* [ABOUT THIS EXERCISE] Return verbatim all lines from the first one in the records to the line with "Task: Jump to 100% scroll marker", both ends kept.

* [Collected data]
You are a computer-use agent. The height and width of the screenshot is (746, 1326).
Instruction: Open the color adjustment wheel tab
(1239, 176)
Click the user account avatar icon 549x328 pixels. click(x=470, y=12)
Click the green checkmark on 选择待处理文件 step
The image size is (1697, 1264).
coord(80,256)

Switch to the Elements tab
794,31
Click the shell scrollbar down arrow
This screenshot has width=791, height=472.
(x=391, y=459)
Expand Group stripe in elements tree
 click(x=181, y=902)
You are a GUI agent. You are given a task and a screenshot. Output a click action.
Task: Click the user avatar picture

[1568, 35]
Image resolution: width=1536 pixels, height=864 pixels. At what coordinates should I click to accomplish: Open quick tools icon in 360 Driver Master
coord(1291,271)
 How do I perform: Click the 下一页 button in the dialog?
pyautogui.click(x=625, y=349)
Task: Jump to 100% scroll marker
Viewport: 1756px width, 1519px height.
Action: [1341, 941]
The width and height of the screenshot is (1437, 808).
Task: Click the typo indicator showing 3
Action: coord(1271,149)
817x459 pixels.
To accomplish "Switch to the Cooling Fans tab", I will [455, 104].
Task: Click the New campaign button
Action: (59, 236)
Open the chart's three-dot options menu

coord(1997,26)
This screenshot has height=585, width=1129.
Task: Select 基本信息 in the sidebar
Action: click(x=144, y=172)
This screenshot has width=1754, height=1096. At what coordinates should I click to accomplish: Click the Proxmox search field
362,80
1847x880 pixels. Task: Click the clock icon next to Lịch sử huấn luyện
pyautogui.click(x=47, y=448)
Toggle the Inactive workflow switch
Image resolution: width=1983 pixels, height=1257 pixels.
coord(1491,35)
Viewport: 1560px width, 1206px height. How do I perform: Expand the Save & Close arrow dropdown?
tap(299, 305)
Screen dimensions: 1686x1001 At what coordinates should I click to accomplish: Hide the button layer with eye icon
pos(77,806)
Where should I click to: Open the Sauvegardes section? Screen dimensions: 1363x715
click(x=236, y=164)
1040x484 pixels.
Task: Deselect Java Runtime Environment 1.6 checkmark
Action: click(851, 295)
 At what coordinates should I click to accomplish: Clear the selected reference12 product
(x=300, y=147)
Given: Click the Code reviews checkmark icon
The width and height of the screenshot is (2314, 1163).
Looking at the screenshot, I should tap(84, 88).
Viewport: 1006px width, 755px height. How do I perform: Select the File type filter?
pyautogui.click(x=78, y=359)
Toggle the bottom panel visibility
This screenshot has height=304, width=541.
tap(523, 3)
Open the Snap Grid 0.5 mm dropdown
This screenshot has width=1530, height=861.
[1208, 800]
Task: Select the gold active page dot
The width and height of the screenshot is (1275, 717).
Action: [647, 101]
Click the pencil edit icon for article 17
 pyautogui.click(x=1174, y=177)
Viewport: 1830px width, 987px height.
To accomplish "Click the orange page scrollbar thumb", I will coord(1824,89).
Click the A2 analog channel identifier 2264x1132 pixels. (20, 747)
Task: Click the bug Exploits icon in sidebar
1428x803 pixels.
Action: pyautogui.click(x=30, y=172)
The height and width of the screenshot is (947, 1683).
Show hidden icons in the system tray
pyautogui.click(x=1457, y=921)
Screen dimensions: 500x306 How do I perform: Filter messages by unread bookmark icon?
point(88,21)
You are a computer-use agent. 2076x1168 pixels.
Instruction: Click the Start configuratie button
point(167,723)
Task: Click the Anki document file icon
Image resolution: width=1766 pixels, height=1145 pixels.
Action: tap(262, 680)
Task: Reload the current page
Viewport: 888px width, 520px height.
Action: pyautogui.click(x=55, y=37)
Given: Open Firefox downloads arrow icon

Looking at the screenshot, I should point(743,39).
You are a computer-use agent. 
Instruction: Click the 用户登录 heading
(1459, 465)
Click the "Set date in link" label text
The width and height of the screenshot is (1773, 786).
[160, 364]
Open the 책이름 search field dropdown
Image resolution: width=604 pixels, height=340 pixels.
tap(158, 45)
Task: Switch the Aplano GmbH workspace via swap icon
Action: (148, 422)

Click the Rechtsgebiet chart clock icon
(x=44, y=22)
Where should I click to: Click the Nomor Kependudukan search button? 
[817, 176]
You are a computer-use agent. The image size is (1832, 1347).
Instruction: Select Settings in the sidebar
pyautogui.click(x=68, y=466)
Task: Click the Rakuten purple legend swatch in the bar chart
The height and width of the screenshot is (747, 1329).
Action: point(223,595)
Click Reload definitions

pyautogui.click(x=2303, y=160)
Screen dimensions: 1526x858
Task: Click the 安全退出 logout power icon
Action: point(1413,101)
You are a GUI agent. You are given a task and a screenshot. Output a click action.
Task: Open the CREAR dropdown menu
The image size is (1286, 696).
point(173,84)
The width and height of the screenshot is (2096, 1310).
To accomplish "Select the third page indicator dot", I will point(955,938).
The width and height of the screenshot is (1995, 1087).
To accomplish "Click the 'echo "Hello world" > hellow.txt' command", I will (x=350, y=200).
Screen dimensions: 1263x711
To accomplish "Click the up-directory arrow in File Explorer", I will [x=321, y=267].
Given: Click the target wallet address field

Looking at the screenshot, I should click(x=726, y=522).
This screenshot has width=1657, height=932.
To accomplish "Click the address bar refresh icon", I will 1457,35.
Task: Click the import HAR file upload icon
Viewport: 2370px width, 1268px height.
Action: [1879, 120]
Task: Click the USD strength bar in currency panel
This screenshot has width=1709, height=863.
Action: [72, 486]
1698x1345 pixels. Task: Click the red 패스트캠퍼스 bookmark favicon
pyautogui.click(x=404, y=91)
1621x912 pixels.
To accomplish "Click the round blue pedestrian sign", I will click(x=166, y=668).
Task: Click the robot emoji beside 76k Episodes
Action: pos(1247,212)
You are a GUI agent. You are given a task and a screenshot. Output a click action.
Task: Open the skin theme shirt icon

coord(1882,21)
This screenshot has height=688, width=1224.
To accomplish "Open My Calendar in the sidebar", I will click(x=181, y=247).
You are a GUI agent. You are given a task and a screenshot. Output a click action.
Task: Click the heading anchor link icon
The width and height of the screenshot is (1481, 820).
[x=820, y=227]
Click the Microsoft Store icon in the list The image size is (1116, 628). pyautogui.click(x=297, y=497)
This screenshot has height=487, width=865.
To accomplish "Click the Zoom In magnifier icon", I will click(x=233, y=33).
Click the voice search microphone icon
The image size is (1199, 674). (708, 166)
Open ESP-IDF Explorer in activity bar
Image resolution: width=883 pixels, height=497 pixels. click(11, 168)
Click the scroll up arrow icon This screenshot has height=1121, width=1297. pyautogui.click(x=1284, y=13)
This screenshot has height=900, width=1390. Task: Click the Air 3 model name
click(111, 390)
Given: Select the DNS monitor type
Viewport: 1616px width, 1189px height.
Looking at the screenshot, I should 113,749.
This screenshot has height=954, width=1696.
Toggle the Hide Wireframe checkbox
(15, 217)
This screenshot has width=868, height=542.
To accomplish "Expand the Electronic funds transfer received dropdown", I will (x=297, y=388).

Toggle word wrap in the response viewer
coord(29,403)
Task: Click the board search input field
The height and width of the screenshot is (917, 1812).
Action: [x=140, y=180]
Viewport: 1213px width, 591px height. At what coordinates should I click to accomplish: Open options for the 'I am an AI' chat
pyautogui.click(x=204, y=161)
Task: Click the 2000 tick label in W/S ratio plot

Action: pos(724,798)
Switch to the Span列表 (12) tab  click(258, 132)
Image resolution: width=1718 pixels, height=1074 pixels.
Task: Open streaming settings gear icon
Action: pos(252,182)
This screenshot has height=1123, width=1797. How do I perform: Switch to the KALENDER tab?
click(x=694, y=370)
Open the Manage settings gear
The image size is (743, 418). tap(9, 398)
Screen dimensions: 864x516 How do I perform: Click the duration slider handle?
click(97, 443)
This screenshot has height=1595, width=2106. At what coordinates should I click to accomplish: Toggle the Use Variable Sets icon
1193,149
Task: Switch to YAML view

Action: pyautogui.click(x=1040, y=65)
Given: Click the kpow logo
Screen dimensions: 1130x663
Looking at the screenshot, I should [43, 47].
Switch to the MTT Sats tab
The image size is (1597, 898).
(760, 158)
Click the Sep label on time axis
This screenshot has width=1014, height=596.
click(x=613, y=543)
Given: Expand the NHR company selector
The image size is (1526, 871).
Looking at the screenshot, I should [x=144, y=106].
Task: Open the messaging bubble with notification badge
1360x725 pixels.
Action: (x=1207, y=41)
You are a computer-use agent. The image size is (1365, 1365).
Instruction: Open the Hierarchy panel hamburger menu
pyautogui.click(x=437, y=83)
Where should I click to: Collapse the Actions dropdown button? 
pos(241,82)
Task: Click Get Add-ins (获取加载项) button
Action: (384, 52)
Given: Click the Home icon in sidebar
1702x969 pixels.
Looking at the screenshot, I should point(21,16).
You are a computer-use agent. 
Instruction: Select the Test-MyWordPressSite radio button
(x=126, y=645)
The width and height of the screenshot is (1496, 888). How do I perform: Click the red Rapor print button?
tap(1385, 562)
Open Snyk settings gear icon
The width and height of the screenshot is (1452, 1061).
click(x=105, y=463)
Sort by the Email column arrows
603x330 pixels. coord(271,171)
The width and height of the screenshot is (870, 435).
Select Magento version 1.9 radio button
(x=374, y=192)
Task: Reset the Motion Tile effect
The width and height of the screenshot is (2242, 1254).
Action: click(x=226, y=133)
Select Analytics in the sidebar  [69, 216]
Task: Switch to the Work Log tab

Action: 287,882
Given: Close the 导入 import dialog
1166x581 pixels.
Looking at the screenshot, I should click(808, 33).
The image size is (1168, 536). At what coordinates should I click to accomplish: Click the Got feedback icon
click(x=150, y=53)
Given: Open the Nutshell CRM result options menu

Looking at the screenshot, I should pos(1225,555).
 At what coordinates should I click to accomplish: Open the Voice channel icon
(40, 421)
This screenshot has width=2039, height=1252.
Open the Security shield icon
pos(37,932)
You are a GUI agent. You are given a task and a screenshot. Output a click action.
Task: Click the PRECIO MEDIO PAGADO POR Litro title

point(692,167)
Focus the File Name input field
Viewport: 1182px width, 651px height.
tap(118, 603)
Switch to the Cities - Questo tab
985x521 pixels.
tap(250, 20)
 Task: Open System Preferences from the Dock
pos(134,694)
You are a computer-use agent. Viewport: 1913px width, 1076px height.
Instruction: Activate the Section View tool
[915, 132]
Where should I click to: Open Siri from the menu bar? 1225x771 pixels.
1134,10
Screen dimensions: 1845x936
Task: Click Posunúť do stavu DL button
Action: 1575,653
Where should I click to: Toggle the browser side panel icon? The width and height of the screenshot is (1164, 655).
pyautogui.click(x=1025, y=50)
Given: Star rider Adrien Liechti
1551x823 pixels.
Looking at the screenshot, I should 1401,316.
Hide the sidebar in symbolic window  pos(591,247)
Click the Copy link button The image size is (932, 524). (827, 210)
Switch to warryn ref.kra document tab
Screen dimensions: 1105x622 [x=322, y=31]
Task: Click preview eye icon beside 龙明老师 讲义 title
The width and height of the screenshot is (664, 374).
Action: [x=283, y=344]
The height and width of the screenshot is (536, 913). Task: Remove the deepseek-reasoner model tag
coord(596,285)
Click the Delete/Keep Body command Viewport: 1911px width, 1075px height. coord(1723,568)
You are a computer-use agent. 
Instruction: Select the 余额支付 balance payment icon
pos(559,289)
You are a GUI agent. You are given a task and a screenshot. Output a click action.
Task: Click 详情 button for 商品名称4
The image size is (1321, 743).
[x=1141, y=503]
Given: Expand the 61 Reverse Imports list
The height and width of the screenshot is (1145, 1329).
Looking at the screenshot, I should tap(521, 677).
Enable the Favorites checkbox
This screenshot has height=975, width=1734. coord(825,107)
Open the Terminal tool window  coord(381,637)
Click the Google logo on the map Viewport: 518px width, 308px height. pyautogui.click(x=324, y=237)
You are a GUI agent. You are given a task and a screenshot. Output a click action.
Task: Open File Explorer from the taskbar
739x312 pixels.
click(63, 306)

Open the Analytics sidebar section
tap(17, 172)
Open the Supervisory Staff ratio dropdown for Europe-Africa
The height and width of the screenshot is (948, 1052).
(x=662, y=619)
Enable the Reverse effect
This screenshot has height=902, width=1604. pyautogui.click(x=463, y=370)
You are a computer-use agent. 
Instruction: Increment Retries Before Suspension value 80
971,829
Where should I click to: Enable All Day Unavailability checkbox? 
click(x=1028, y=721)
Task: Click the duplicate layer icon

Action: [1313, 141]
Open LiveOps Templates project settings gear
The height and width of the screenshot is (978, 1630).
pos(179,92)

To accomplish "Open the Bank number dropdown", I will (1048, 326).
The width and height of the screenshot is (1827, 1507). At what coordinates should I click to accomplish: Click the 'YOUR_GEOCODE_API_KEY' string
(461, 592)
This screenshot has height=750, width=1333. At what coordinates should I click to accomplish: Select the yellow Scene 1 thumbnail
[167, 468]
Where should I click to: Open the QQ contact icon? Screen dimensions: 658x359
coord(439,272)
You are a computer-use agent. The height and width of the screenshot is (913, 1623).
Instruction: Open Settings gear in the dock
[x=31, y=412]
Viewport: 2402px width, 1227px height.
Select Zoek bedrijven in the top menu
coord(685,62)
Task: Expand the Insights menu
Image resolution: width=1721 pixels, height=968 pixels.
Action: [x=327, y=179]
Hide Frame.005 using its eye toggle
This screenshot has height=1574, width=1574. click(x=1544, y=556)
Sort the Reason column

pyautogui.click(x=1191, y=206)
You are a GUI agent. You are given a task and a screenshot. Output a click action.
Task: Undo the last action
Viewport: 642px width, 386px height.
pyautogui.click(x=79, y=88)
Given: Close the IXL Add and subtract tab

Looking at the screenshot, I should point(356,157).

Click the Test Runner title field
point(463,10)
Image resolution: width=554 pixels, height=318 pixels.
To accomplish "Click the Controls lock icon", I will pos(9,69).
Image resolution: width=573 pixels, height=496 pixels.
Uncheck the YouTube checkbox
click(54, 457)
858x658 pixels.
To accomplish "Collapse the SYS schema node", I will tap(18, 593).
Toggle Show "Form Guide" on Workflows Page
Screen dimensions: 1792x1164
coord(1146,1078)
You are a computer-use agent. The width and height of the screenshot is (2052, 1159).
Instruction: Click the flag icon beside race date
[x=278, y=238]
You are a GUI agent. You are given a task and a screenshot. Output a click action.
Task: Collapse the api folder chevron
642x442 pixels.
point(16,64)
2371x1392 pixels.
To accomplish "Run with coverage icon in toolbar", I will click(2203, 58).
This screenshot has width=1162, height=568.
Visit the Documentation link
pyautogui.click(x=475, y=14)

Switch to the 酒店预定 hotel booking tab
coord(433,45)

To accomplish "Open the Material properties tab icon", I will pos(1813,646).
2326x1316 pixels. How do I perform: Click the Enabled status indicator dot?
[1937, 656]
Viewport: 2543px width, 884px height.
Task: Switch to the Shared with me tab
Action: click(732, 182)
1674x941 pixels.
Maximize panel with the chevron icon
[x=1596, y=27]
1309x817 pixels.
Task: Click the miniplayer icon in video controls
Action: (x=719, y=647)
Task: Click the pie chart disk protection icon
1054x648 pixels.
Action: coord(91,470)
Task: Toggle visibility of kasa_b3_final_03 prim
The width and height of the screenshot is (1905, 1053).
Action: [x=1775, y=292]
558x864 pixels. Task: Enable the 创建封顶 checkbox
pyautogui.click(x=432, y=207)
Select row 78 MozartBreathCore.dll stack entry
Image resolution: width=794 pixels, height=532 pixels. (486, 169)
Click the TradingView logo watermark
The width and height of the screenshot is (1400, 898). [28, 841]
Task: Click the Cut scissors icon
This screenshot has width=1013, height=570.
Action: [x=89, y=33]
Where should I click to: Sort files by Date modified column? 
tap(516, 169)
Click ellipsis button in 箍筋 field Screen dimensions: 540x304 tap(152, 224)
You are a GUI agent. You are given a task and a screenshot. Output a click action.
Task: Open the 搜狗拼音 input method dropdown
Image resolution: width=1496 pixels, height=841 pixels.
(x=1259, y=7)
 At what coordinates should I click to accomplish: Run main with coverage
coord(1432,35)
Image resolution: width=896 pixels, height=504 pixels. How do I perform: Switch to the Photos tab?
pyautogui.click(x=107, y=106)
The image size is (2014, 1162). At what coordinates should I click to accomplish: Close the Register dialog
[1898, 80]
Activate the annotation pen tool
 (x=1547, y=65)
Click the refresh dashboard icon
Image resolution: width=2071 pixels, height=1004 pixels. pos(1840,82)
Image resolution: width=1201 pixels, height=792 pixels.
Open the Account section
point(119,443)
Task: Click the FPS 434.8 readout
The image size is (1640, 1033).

* [TASK OUTPUT]
You are a computer-use agent. The height and width of the screenshot is (746, 1326).
Instruction: Open the color adjustment wheel tab
(1239, 176)
Click the user account avatar icon 549x328 pixels. click(x=470, y=12)
Click the green checkmark on 选择待处理文件 step
The image size is (1697, 1264).
coord(80,256)

Switch to the Elements tab
794,31
Click the shell scrollbar down arrow
This screenshot has width=791, height=472.
(x=391, y=459)
Expand Group stripe in elements tree
 click(x=181, y=902)
You are a GUI agent. You are given a task and a screenshot. Output a click action.
Task: Click the user avatar picture

[1568, 35]
Image resolution: width=1536 pixels, height=864 pixels. At what coordinates should I click to accomplish: Open quick tools icon in 360 Driver Master
coord(1291,271)
 How do I perform: Click the 下一页 button in the dialog?
pyautogui.click(x=625, y=349)
Task: Jump to 100% scroll marker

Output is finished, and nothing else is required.